Concluindo sobre as condições de existência da zona muda, Abric (2003) chama a atenção para o facto de que esta diz respeito a um certo tipo de representação, aquelas que

representam objectos sensíveis impregnados de valores sociais reconhecidos e partilhados.

Sensíveis porque o campo representacional contém cognições e crenças que, se expressas,

poderiam colocar em xeque valores morais ou normas sociais valorizadas pelos grupos.

No entanto, para o autor, em certas situações, os elementos da zona muda podem ser expressos pelos indivíduos, daí a investigação sobre as condições de expressão desses elementos. A hipótese da zona muda coloca uma questão importante para a teoria do núcleo central: se as representações mudam segundo contextos normativos diferentes, o que se mantém estável numa representação? Pode-se pensar num núcleo central de toda representação?

Para Abric (2003), o facto de existirem elementos mascarados ou escondidos na zona muda e de estes elementos serem os do núcleo central não implica que o núcleo central de uma representação não seja estável. Abric reafirma sua hipótese de que o “conteúdo do núcleo central não muda segundo variações do contexto. Certos elementos serão mais facilmente expressos que outros. No entanto, existem. O problema é fazê-los emergir" (2003: 80).
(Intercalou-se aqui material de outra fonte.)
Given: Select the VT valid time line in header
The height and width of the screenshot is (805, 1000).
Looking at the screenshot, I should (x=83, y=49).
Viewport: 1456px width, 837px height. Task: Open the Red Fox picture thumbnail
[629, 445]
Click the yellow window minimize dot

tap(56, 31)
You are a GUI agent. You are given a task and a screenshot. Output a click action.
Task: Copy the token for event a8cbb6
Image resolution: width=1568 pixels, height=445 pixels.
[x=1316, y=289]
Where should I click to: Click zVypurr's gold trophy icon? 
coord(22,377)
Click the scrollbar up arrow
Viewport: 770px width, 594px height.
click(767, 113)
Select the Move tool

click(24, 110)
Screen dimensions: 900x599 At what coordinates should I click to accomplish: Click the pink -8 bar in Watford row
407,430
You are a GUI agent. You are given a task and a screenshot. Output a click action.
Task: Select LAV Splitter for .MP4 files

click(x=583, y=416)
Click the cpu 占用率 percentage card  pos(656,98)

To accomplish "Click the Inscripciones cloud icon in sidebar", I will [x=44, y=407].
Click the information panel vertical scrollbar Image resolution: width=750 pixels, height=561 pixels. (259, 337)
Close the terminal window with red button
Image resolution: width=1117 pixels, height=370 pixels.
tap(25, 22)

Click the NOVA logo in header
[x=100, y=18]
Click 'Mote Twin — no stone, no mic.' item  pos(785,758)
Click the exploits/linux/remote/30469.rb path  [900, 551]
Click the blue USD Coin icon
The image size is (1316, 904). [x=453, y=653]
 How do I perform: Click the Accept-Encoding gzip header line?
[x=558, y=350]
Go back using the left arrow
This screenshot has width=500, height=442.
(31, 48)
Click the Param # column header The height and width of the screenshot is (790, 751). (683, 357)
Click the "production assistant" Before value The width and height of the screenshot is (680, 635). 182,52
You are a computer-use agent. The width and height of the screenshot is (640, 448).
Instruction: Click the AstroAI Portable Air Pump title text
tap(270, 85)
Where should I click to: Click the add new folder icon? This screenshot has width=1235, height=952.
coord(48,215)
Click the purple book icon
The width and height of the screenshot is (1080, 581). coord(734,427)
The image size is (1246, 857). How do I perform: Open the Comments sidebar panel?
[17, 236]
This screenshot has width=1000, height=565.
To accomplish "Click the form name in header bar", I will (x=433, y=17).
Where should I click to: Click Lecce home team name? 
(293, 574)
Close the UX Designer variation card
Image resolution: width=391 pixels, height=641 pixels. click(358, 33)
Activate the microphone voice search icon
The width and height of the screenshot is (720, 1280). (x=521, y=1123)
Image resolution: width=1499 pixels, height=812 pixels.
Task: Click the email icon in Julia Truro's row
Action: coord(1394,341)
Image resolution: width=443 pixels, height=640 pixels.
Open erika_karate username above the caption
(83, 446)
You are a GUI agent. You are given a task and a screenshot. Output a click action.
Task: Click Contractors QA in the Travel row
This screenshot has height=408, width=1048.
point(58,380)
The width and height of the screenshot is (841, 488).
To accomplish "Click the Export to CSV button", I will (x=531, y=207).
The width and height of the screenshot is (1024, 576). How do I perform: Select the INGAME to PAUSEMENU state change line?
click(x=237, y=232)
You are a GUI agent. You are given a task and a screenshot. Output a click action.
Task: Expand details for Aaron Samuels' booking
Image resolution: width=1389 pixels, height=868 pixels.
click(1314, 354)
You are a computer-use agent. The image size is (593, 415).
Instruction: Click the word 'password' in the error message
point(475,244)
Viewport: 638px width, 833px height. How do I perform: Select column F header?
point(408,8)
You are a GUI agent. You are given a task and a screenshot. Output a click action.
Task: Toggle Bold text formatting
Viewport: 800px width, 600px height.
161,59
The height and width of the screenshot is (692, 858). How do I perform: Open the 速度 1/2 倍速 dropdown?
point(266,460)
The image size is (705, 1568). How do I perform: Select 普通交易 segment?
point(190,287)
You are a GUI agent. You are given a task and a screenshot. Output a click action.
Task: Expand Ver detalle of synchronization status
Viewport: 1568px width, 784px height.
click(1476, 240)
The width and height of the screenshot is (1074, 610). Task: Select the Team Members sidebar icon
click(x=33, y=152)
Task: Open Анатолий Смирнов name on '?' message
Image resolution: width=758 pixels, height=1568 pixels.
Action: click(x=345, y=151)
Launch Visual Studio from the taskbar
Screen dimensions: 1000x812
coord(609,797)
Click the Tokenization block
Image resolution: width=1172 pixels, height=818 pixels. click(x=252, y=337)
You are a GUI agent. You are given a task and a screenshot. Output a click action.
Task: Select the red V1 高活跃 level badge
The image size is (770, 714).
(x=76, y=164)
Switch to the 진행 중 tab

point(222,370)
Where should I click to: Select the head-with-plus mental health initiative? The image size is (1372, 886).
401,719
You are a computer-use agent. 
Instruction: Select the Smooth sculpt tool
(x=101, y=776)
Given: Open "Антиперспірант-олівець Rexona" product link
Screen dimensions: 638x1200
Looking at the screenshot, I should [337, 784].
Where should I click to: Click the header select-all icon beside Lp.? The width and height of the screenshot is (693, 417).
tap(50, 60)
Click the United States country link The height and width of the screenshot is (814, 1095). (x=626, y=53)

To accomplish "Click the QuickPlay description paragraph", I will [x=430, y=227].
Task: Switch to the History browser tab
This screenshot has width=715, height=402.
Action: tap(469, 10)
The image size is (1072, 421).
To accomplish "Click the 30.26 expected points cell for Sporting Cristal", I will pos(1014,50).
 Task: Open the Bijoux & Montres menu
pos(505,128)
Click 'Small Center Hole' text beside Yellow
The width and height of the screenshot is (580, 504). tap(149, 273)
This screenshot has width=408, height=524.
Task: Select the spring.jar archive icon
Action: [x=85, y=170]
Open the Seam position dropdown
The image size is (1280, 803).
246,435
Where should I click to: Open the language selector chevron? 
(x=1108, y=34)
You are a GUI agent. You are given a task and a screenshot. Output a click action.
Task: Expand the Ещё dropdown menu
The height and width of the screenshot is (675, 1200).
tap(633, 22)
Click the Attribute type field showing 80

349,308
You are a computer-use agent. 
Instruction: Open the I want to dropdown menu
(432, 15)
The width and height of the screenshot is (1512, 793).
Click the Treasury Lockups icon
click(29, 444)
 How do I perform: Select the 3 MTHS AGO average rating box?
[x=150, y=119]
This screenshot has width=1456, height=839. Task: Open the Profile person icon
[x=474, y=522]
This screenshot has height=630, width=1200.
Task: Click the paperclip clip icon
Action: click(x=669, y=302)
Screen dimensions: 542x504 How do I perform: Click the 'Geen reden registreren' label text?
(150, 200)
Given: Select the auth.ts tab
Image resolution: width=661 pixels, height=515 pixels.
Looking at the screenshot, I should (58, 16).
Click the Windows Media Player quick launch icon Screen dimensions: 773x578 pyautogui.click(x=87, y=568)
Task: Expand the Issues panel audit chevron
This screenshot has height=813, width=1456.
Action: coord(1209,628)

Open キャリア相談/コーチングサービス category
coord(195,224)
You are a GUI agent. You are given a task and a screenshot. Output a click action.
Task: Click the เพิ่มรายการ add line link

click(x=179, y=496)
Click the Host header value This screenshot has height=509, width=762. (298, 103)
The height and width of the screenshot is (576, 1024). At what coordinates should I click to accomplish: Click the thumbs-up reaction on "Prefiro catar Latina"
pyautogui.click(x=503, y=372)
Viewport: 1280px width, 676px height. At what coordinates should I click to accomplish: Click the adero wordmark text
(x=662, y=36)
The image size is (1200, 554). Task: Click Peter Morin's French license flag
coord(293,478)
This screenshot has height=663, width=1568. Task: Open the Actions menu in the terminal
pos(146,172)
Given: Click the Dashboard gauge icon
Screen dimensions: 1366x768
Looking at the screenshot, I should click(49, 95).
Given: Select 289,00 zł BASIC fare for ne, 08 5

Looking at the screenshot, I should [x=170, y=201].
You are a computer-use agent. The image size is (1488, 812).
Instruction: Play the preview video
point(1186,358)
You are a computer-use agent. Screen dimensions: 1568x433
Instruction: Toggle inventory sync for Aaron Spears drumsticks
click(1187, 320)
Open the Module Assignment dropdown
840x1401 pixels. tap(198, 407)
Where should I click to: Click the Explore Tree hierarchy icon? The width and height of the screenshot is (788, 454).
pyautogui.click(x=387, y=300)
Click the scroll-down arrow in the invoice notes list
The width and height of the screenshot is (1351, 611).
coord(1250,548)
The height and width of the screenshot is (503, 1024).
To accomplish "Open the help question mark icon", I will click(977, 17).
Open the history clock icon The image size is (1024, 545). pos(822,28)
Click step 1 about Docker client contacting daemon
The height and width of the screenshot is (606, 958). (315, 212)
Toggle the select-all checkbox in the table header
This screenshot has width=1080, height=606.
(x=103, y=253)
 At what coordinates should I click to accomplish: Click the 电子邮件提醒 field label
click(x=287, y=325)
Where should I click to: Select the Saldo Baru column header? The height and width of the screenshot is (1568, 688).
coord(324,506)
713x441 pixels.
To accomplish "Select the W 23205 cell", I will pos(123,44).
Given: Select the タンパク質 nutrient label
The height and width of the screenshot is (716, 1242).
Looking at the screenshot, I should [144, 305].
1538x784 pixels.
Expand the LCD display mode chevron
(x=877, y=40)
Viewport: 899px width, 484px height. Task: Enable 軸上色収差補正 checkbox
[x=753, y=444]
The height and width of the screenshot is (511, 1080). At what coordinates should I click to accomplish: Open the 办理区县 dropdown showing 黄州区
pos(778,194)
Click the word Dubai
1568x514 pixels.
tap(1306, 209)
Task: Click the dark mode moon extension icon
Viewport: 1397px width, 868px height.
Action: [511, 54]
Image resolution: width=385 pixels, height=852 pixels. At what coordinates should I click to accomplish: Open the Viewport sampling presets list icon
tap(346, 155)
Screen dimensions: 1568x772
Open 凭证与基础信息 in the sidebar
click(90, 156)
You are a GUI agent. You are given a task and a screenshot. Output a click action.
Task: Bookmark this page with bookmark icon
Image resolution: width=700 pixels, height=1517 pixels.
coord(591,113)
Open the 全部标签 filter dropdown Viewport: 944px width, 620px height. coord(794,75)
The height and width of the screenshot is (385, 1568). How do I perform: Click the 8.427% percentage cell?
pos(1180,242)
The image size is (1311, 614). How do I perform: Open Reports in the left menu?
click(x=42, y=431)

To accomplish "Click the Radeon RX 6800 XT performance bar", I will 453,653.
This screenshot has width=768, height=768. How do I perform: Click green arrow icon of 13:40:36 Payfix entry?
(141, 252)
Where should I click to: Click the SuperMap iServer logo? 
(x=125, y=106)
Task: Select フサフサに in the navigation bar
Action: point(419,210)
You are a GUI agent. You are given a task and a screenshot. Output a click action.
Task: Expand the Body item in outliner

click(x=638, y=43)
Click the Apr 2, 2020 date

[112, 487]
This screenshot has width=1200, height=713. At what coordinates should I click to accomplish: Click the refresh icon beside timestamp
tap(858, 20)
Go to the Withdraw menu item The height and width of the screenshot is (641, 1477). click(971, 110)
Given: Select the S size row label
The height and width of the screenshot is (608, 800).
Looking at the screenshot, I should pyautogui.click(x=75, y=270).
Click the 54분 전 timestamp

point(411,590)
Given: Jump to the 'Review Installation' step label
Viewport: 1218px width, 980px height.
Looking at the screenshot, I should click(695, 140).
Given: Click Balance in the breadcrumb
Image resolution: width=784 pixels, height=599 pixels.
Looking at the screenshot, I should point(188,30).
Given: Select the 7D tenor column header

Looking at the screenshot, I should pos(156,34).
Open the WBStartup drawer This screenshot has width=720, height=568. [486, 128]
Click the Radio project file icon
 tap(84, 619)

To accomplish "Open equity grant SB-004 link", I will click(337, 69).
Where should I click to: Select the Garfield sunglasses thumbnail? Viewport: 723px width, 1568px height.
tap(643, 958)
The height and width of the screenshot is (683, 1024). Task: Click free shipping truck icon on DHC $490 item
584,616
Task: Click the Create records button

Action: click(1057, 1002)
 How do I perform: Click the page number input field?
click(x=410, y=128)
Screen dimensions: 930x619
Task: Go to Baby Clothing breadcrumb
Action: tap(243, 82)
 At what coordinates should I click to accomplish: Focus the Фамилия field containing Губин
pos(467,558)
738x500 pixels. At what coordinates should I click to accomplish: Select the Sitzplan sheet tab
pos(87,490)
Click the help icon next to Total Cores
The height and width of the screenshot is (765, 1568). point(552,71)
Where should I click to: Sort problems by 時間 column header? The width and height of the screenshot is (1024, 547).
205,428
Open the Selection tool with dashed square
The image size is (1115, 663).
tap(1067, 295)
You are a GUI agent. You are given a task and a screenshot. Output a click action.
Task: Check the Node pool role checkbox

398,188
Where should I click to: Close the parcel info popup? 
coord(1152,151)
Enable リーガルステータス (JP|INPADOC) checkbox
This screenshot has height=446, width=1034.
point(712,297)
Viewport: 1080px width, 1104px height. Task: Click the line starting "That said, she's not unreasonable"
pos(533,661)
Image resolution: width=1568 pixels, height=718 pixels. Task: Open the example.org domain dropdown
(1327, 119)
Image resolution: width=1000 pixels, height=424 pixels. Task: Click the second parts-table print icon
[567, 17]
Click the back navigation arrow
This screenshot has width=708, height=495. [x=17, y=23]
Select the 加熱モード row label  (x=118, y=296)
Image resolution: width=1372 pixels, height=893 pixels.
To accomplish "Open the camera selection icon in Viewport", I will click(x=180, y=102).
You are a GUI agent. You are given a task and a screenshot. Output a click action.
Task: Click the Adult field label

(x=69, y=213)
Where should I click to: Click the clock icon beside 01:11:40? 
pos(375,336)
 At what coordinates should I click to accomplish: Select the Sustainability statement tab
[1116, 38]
Estas transformações ou adaptações das representações quando o sujeito fala por outro, ou fala para outros, podem ser explicadas como projecções de representações verdadeiras na voz de outro, como sugerem os estudos de Abric (2003), Guimelli e Deschamps (2000), Deschamps e Guimelli (2004, citados por Menin, 2006) e outros.

No entanto, podem também representar transparências de representações, nas quais os sujeitos apenas revelam o conhecimento que têm das representações de outros grupos, tal como explicam Flament e Rouquette (2003, citado por Menin, 2006). Em todas estas possibilidades as normas sociais são actuantes. Seja por projecção, por transparência, por adequação a uma fonte de influência, em todas as situações de representações de um grupo por outro se pode inferir a presença de normas que parecem orientar que representações são as mais adequadas, as desejáveis em cada situação e que podem produzir modificações, mesmo centrais, nas representações.

Assim, o fenómeno da zona muda abre um campo de investigação sobre representação social e normas sociais que precisa continuar a ser explorado.